Pire encore, si les menaces militaires du président des États-Unis devaient se concrétiser, elles seraient potentiellement lourdes de conséquences.

Tout d’abord — et la plupart des commentateurs s’accordent sur ce point —, cela signifierait la fin de l’Organisation du Traité de l’Atlantique Nord (OTAN), initiée en 1949. On ne peut en effet imaginer un seul instant que cette alliance survive à l’annexion par la force, par l’un de ses membres — les États-Unis —, d’un territoire appartenant à un autre de ses membres — le Royaume du Danemark. La Première ministre danoise, Mette Frederiksen, l’a d’ailleurs rappelé à plusieurs reprises. 

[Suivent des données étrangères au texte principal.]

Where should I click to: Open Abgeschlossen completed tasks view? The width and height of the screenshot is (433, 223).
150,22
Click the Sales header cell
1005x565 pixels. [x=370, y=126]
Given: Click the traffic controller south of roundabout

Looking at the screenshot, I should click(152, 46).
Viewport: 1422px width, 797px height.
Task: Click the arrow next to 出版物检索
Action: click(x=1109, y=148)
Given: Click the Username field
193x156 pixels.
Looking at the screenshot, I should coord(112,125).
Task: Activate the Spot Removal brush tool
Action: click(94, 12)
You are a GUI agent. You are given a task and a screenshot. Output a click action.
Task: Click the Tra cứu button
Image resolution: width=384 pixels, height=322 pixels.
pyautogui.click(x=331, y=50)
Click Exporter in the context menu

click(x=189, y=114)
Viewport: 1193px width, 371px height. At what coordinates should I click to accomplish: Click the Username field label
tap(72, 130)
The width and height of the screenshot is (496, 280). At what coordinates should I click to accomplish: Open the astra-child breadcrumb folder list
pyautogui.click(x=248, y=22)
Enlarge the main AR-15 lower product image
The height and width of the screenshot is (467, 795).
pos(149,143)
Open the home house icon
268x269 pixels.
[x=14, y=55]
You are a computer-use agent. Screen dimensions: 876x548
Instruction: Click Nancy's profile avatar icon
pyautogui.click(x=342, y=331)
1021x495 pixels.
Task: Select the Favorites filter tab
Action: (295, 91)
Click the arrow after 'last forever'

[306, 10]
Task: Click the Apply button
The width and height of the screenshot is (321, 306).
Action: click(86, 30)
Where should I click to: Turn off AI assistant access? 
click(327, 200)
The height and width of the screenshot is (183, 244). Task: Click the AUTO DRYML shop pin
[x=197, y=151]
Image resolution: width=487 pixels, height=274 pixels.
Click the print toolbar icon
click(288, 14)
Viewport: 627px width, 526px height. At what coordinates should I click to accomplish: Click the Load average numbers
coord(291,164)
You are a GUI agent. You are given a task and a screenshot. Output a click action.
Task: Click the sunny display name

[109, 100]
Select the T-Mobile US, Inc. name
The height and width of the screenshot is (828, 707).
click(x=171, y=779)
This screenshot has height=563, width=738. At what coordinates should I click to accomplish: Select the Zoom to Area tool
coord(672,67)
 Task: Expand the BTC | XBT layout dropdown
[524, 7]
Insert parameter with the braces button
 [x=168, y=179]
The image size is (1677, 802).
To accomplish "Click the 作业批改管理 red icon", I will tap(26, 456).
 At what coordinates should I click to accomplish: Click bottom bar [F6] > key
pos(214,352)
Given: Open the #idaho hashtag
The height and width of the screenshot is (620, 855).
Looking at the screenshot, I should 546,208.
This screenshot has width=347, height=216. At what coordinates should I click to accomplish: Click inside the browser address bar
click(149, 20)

Ensuite, le Danemark, qui assume formellement la défense et la sécurité du territoire autonome du Groenland, activerait probablement la « clause de défense mutuelle » de l’article 42, paragraphe 7, du traité sur l’Union européenne, lequel dispose explicitement qu’« au cas où un État membre serait l’objet d’une agression armée sur son territoire, les autres États membres lui doivent aide et assistance par tous les moyens en leur pouvoir, conformément à l’article 51 de la Charte des Nations unies ».

À défaut d’une réponse satisfaisante, une telle situation engendrerait, selon nous, la fin de l’Union européenne, d’autant que le Danemark ne serait certainement pas isolé dans cette démarche et bénéficierait du soutien d’autres pays nordiques, notamment la Suède et la Finlande.

Admettre, en outre, qu’un territoire d’un État membre puisse être annexé sans une solidarité maximale, effective et concrète de la part des autres États membres — au-delà d’une simple, mais indispensable, désapprobation et rupture des relations diplomatiques — ouvrirait inévitablement la voie à une annexion par la Russie poutinienne des États baltes — l’Estonie, la Lettonie et la Lituanie.

Au vu du comportement irrationnel, imprévisible et unilatéral de l’actuel occupant de la Maison-Blanche, nous ne faisons pas partie de celles et ceux qui estiment qu’une intervention militaire des États-Unis au Groenland soit exclue.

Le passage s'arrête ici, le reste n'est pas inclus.